EXHIBIT 10
                                                                      ----------



                   FIRST AMENDMENT TO THE EMPLOYMENT AGREEMENT
                                     BETWEEN
                ARMSTRONG HOLDINGS, INC. AND MICHAEL D. LOCKHART
                              DATED AUGUST 7, 2000

     This Amendment to the Employment Agreement dated August 7, 2000
("Employment Agreement") between ARMSTRONG HOLDINGS, INC. ("Company") and
MICHAEL D. LOCKHART ("Executive") is made and effective as of February 26, 2001
by the Company and Executive.

RECITALS:

     A. The Company and Executive are parties to the Employment Agreement which
sets forth the material terms and conditions of Executive's employment with the
Company, including Executive's right to annual long-term incentive awards to
permit cash incentive awards in lieu of grants of stock options and performance
restricted shares.

     B. The Company and Executive desire to modify the Employment Agreement with
respect to annual long-term incentive awards to permit cash incentive awards in
lieu of grants of stock options and performance restricted shares.

AGREEMENT:

     In consideration of the premises and the mutual covenants set forth herein,
the Company and Executive hereby agree to amend the Employment Agreement as
follows:

     1. Section 5.4 (b) of the Employment Agreement is amended by adding the
following new provisions at the end thereof:

     Notwithstanding the preceding sentence, the Company may provide the
     Executive with his annual long-term incentive award in the form of cash
     incentive awards rather than stock option and performance restricted share
     grants. Such cash incentive awards shall be based on the achievement of
     performance measures covering a period of more than a single year, as
     established by the Management Development and Compensation Committee in its
     discretion.

     2. In all other respects, the provisions of the Employment Agreement shall
continue in effect and are hereby confirmed.
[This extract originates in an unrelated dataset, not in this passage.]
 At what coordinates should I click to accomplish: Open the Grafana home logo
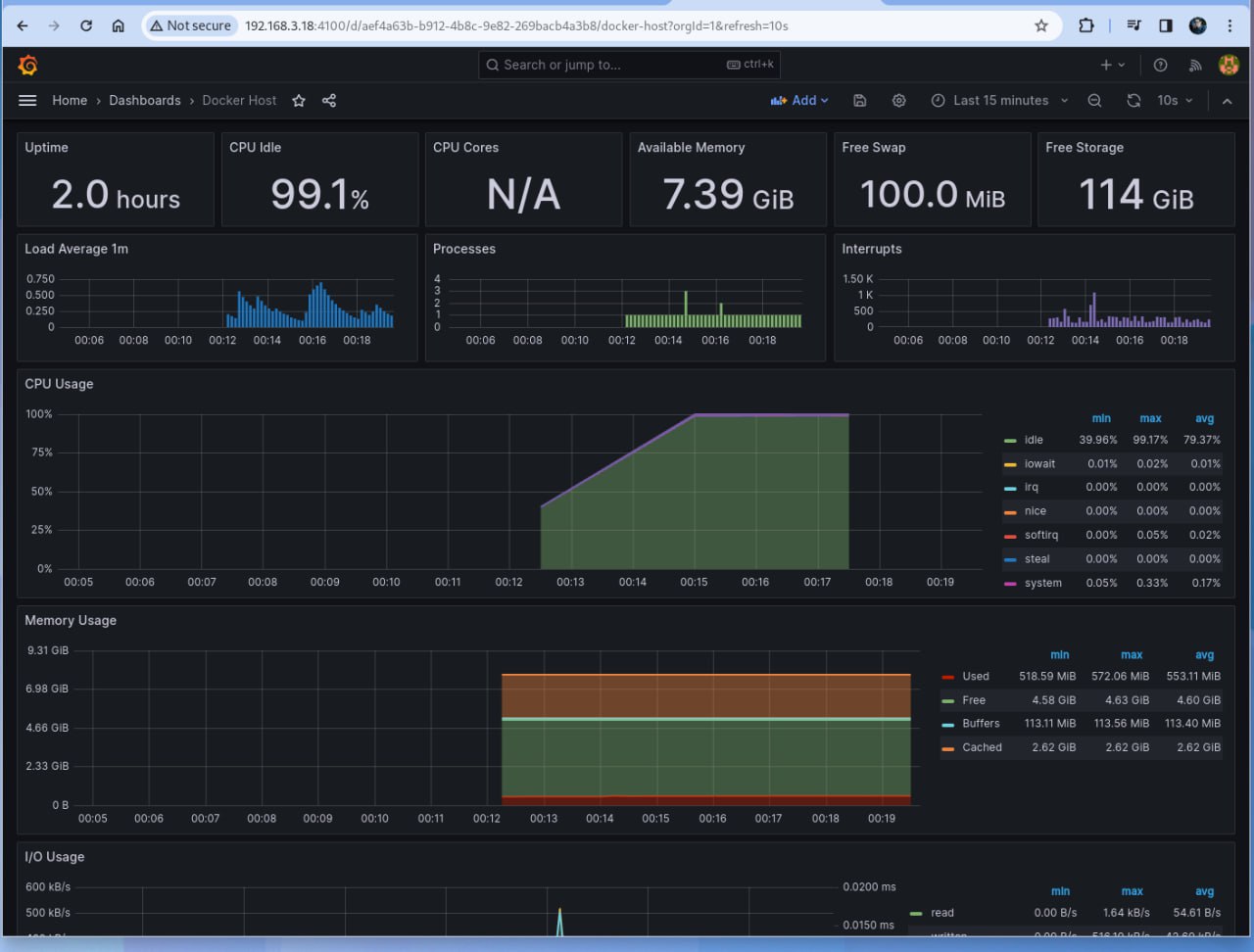coord(27,65)
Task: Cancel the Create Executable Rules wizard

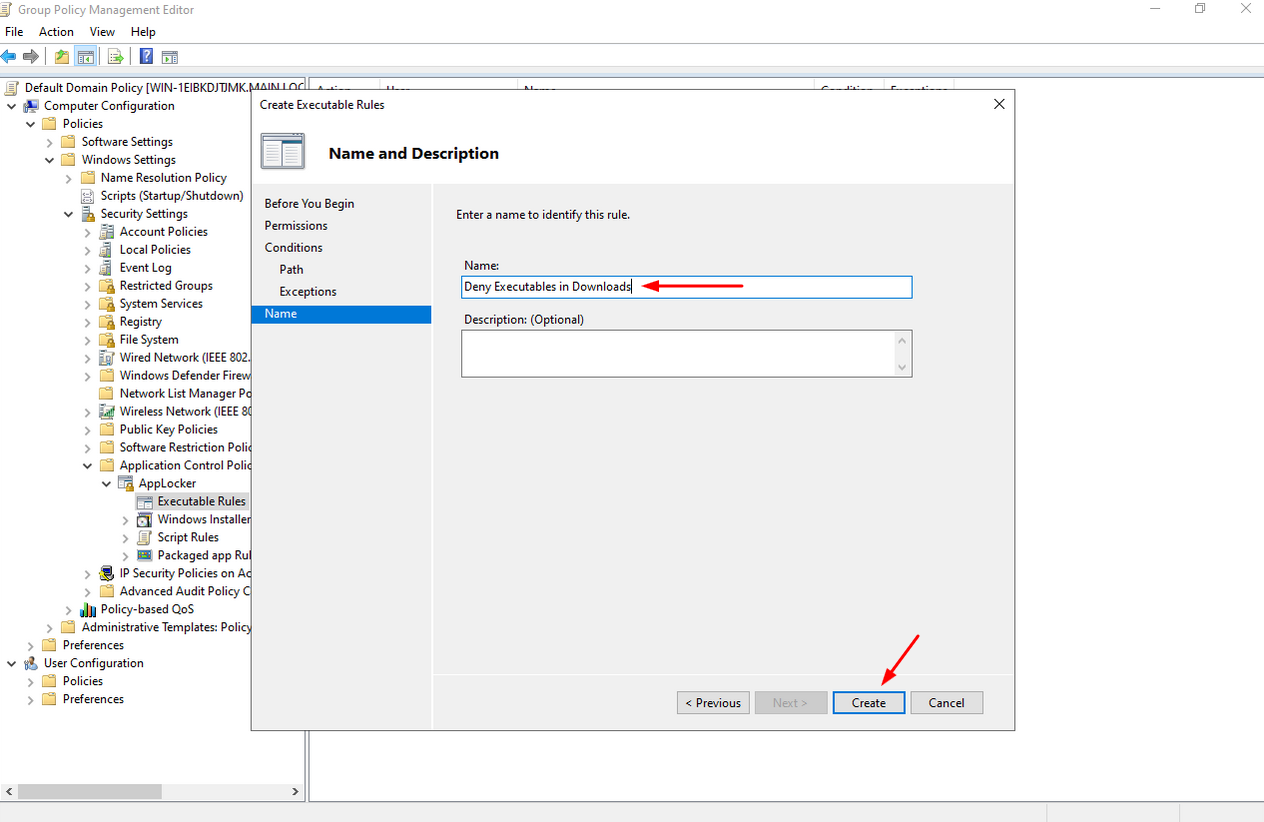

         The parties hereto have executed and delivered this Amendment as of the
date noted in the first paragraph hereof.
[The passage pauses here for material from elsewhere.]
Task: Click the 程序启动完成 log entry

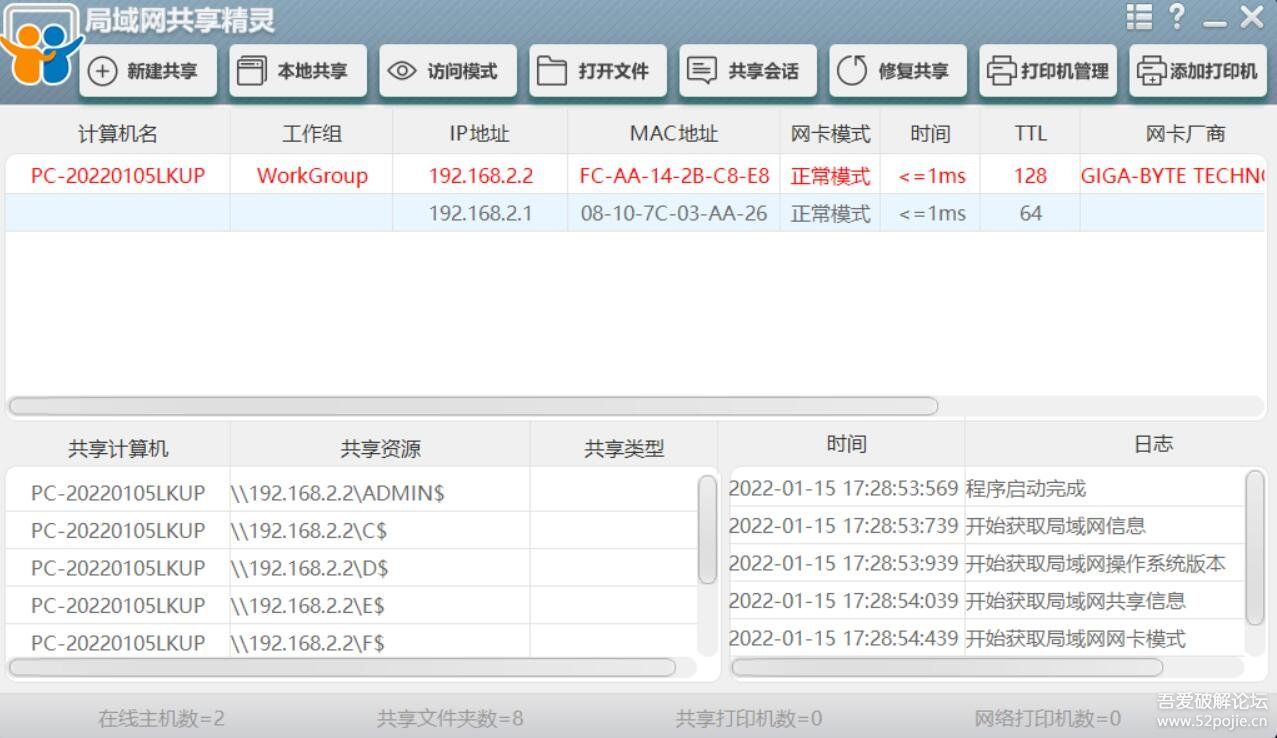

                                            ARMSTRONG HOLDINGS, INC.



                                            By:
                                               ---------------------------------
                                                 Name:  Matthew J. Angello
                                                 Title: Sr. Vice President



                                            The undersigned Armstrong World
                                            Industries, Inc., agrees to be
                                            jointly and severally bound by the
                                            terms of this Amendment, including
                                            specifically with respect to the
                                            obligations of the Company
                                            hereunder.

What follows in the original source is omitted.